Ian stumbled along the side of the road. The light from the near-full moon shining through the trees cast zebra stripes of light against the dark of the night on the road. The crickets and cicadas and other insects of summer were blasting their raucous symphony of screeches and buzzes into the night’s air. Ian kicked at the larger pebbles on the side of the road as he walked. He’d watch them tumble away, never moving in a straight line. “She’d kick me like one of these stones if she could,” he thought to himself, “but that’s what I get for thinking it would work out this time.” 
Ian was wrapped in his own thoughts, so much so that he hadn’t even noticed when the trees had ended and the road had set out in the middle of some large fields. “No one about for miles,” Ian said aloud once he had lifted his head to see where he now was. He had walked this way dozens of times before, and driven down this road too many times to count, but now the road and the fields, set within a moonlit summer evening, had something different about them. Ian felt the hairs on the back of his neck raise up as he looked around at his world. That glowing orb of moonlight cast mini shadows behind every blade of grass and every little stone. It gave the world a depth that made Ian feel comforted. 

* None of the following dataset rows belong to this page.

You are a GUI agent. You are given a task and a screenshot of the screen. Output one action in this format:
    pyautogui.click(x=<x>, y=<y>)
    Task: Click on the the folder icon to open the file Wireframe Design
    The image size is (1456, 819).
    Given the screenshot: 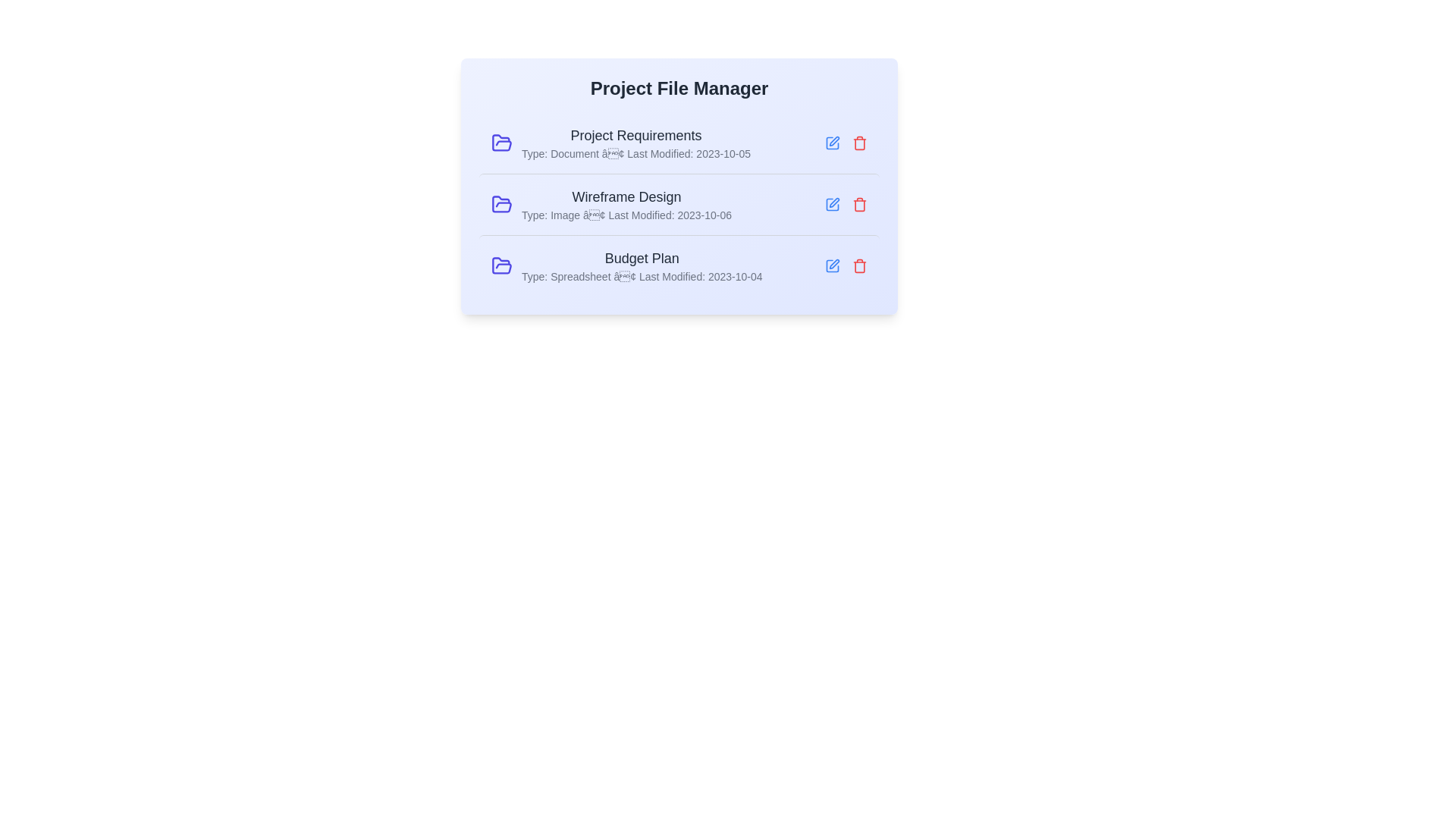 What is the action you would take?
    pyautogui.click(x=502, y=205)
    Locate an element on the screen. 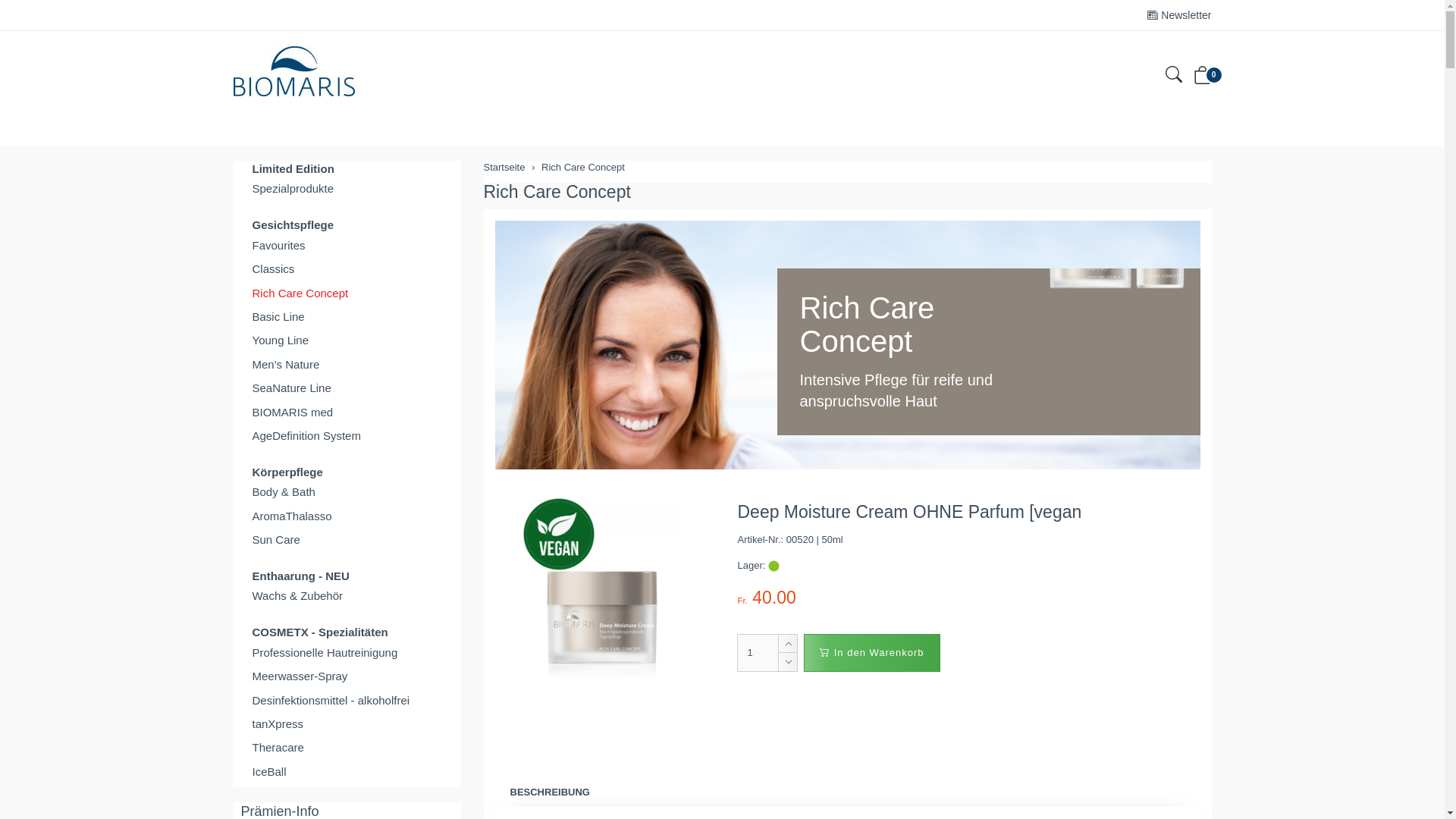 This screenshot has height=819, width=1456. 'SeaNature Line' is located at coordinates (346, 387).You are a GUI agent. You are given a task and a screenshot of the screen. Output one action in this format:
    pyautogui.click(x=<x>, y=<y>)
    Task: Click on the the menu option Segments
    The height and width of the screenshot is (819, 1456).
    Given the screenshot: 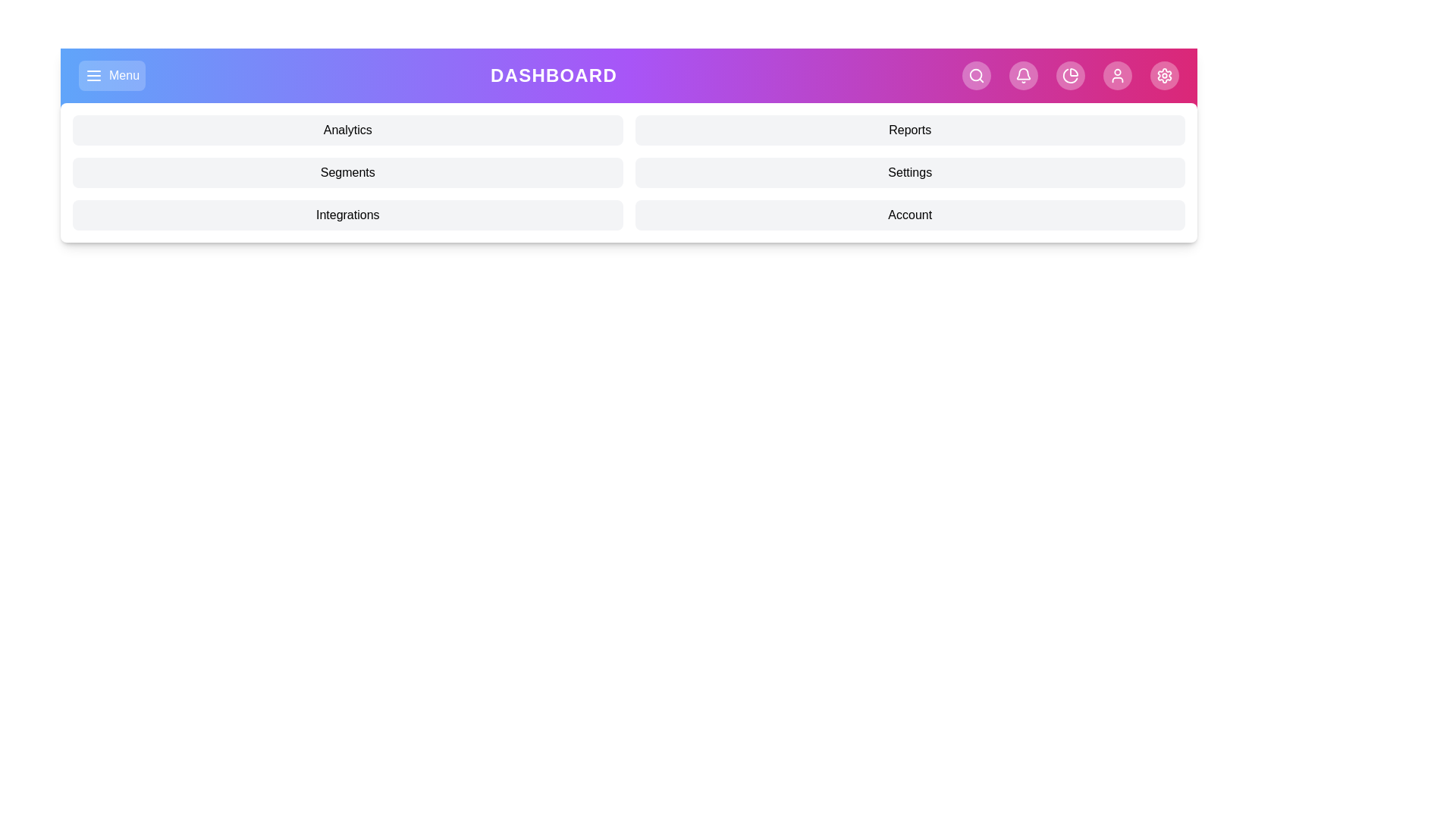 What is the action you would take?
    pyautogui.click(x=347, y=171)
    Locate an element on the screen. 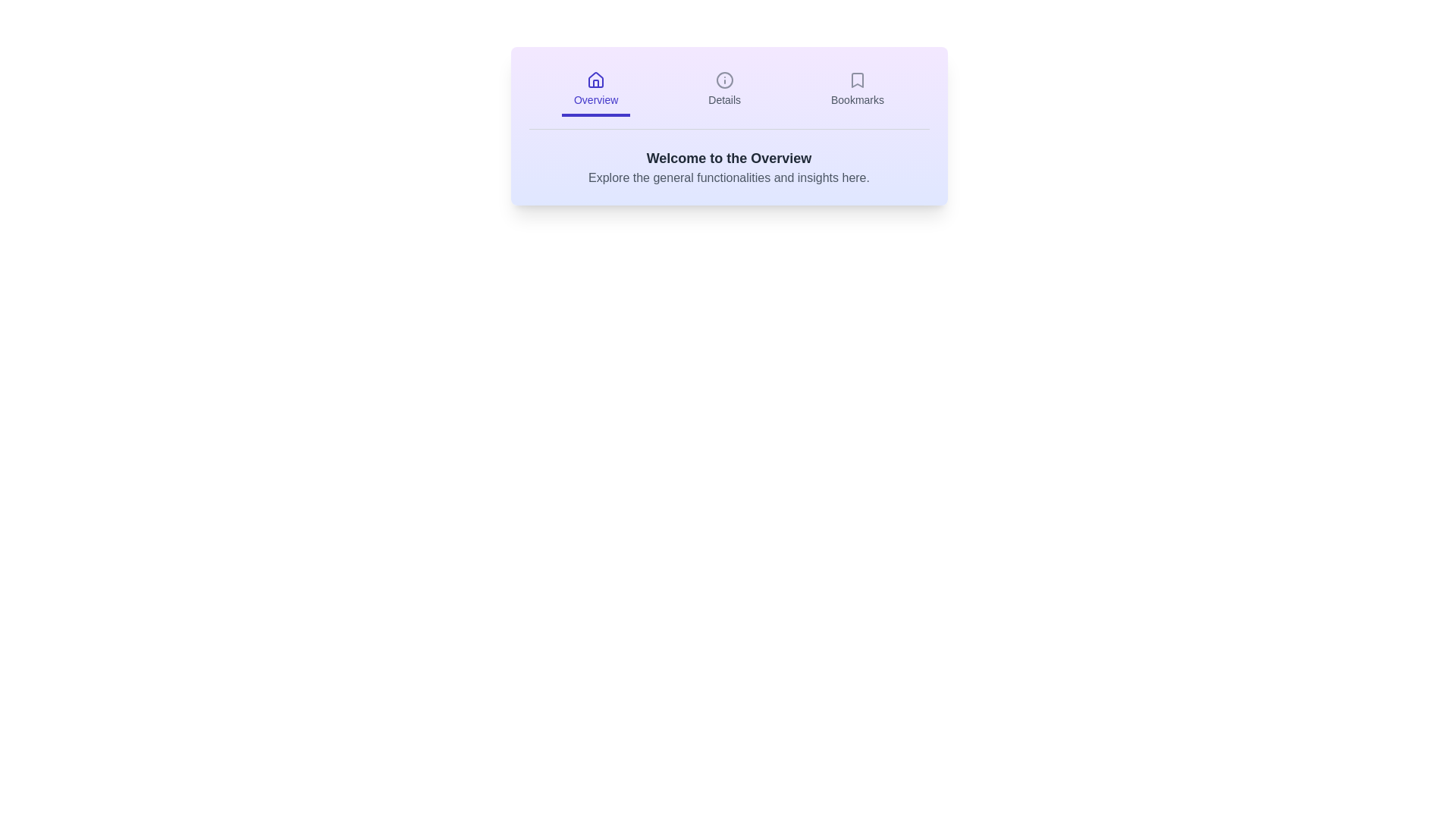 This screenshot has height=819, width=1456. the house icon located in the top-left corner of the navigation bar, which is the first item among three equally spaced icons is located at coordinates (595, 80).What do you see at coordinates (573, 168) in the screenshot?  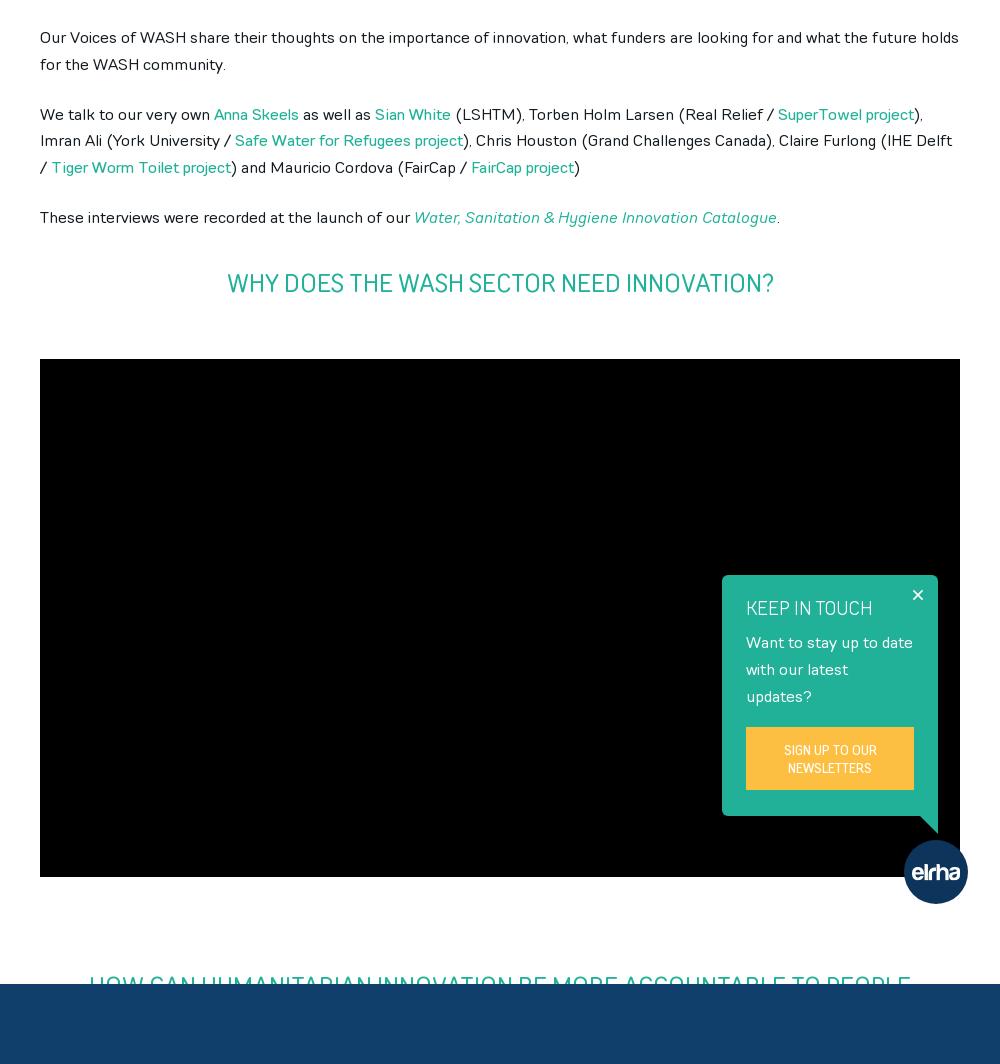 I see `')'` at bounding box center [573, 168].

Not knowing why, Ian stepped off of the road and onto the grasses in the field beside him. He hiked along the field as it rose to a hill. At the top of the hill, Ian looked around: the road back behind and below continued off into the hills, the forest where the road emerged, more trees and hills now in the direction that Ian had hiked. Nothing but fields and forests, hiding out the rest of the world only miles away where people slept in their homes, drove in their cars, or worked at their businesses. “No one but me,” Ian thought, “No one but me.” 
Ian felt his feet start to kick from under him, stomping back and forth. One foot would kick out and his hips would twist, then the other foot. Without knowing why, Ian started to dance. He spun his whole body about, and began dipping his head up and down. His arms startled twisting and pumping along with the rest of his body. Taken up in a trance, Ian danced in the moonlight on the top of the hill. He felt a wildness beat into his heart. He smelled the Earth and the grasses and the world on the wind. He began stomping his feet down a bit harder, giving himself a rhythm, drumming a beat that the Earth had known longer than humanity. The wild worked itself into Ian. He felt sweat begin to drip down from his forehead as he lost himself in the night. 
But then, a familiar and yet distant noise broke into Ian’s perception of the evening. Ian spun toward the forest where the road emerged to see the approaching lights of a car. Ian kneeled down in the field at the top of the hill and watched. The lights danced about as they grew stronger, ripping through the trees as the car emerged from the wood. The sound of the engine assaulted the night. Ian watched as the car continued on, knowing that the person driving most likely had taken no notice to the wild out here in this moment of the night. As the car passed along the hills and disappeared into the night, Ian chuckled to himself. This was real. He was here. This was the night and he was alive. 
Ian stood up and began to slowly walk away from the hilltop in the field. He had a long walk ahead of him yet before he made it home, but he knew that this night he would enjoy every single step and be more alive in the walk. “No more worrying about what might have been and what might be,” Ian told himself, “Not tonight, at least.”